Saved data entries
▬▬▬
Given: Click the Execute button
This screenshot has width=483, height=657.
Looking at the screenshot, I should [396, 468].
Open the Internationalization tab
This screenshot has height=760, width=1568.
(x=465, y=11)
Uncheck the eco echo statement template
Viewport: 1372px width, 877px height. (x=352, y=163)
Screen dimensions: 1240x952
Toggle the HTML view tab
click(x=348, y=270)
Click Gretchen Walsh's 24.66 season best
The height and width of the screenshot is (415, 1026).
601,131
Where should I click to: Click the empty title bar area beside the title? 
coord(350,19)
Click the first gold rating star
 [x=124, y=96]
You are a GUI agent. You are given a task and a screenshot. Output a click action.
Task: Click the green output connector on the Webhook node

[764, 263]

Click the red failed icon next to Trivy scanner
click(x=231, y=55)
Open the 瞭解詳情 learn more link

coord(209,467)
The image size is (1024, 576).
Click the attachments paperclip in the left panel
▬▬▬
▸ **Task goal**
Where the line containing "Click the first gold rating star" appears in the data above, begin there and reproduce every line to the end exactly; include nothing else.

▸ **Response to the exercise**
Click the first gold rating star
 [x=124, y=96]
You are a GUI agent. You are given a task and a screenshot. Output a click action.
Task: Click the green output connector on the Webhook node

[764, 263]

Click the red failed icon next to Trivy scanner
click(x=231, y=55)
Open the 瞭解詳情 learn more link

coord(209,467)
The image size is (1024, 576).
Click the attachments paperclip in the left panel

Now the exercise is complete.